[Saved entries]
------------------------------------

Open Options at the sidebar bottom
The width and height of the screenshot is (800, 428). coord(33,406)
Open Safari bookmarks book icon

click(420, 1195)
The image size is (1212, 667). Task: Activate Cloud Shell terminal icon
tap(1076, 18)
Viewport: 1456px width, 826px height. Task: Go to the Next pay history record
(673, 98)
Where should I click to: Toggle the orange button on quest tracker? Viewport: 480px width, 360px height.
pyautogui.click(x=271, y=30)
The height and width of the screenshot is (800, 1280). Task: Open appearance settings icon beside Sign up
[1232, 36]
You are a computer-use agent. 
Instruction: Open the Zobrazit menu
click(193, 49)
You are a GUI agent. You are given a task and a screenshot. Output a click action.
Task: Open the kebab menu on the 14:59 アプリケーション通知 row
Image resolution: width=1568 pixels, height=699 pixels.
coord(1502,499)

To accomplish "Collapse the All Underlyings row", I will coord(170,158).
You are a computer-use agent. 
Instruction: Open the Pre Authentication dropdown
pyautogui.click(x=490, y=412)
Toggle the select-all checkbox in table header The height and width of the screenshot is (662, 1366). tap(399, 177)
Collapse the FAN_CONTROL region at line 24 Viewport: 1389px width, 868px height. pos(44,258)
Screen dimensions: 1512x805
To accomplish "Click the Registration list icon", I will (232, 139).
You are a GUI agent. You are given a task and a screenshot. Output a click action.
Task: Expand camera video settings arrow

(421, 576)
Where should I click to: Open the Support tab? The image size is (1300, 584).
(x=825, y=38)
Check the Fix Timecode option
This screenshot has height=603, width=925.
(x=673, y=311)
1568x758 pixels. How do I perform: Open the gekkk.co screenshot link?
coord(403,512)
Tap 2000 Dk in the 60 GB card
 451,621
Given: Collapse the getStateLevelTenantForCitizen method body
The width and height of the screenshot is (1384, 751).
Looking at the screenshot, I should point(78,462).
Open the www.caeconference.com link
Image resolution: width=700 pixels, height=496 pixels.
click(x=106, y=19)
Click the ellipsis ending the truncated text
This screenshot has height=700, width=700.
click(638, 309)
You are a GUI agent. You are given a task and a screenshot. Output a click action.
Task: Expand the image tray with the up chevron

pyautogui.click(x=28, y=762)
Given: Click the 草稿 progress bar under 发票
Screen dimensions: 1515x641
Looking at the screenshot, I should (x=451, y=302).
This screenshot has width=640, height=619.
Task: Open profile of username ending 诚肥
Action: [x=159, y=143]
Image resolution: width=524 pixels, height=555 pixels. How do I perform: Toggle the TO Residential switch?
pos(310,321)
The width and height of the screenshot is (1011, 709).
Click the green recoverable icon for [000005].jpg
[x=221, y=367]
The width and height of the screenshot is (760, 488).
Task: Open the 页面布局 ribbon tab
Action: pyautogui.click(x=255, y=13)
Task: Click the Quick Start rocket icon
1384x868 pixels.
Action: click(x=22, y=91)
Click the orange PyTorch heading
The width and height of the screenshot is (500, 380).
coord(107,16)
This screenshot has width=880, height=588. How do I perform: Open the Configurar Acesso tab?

------------------------------------

▶ [Prompt] Would you please copy all lines in the data that contain the word "accomplish"?

▶ [Expected answer]
To accomplish "Collapse the All Underlyings row", I will coord(170,158).
To accomplish "Click the Registration list icon", I will (232, 139).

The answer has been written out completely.